Thymic Stromal Lymphopoeitin from Bone Marrow Niches Supports Acute Lymphoblastic Leukemia Cancer Progression

Abstract

Thymic stromal lymphopoietin (TSLP) is an interleukin (IL), a cytokine produced and released from white blood cells, that is involved in the inflammatory process and cancer (Ziegler et al., 2013). Originally discovered in thymic stromal cells, mouse and human TSLP proteins share significant functional homology. Since its identification, TSLP was also found to be produced in keratinocytes, epithelial, and stromal cells and reported to function as a growth factor that can promote B‐cell development (Ziegler et al., 2013). Moreover, TSLP signaling has been found to increase the risk of acute lymphoblastic leukemia (ALL), a cancer effecting blood lymphocytes. Specifically, TSLP is thought to enhance the survival of these leukemic cells (Chen et al., 2012). The ALL phenotype would most likely be found in clusters or “niches” of the bone marrow (BM), where leukemic cells are created.
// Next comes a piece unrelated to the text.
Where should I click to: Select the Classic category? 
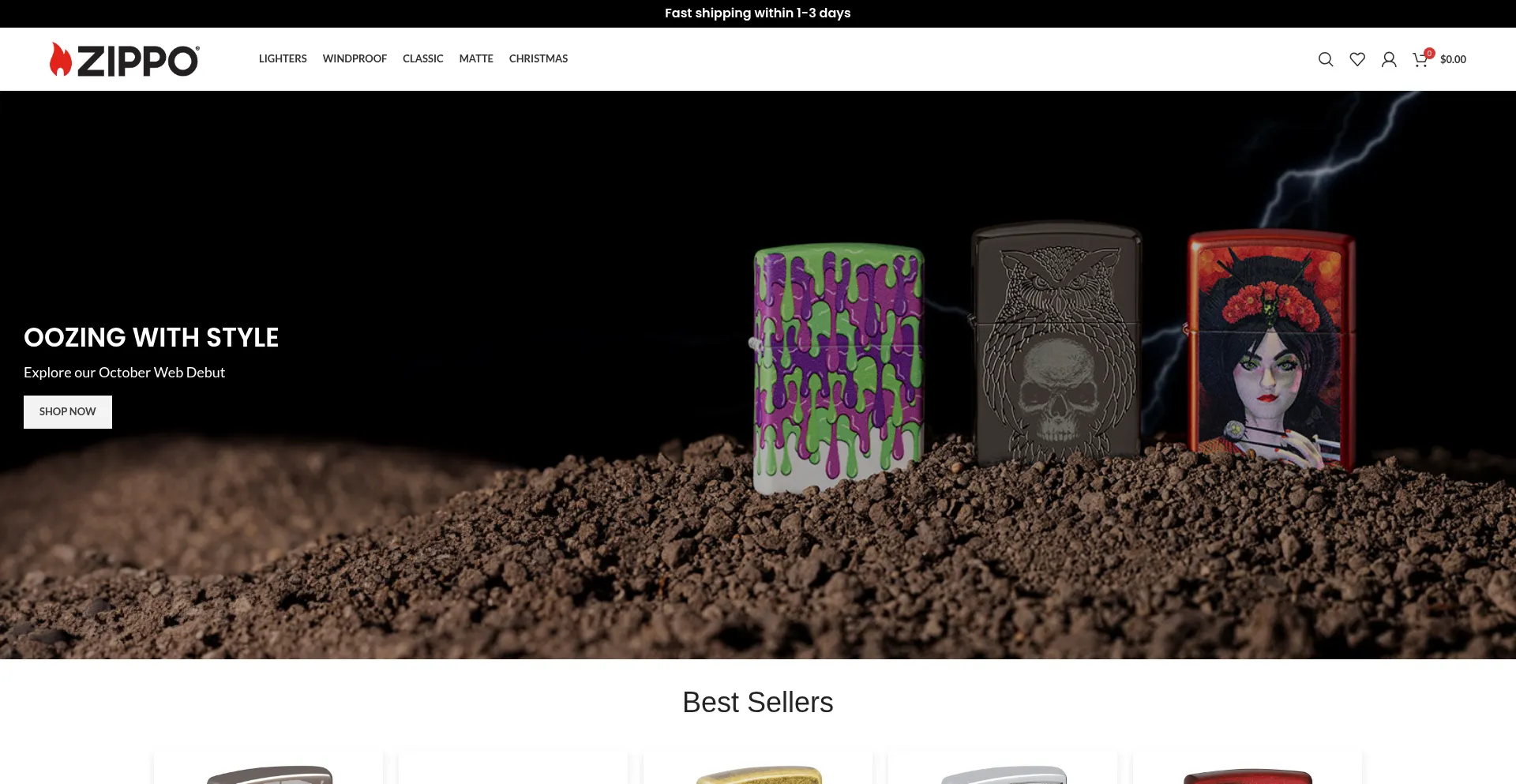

The identification of the presence of leukemic niches is therefore the first step towards developing the suspected link between ALL and TSLP. Since human TSLP and mouse TSLP share significant functional homology, mouse models have been used to accurately predict the behavior of TSLP in humans. Therefore, the next step towards targeting TSLP signaling in ALL would be to determine whether mouse lymphocytes secrete TSLP. This can be accomplished by measuring relative gene expression levels of Tslp in mouse organs that are lymphocyte‐rich. Along with mouse thymus, mouse bone marrow (BM) showed comparable and significant levels of relative gene expression. This data confirms that TSLP is secreted by cells in the mouse femur BM. The implications to this conclusion may suggest that mouse and human TSLP signaling in BM is involved in the progression of ALL.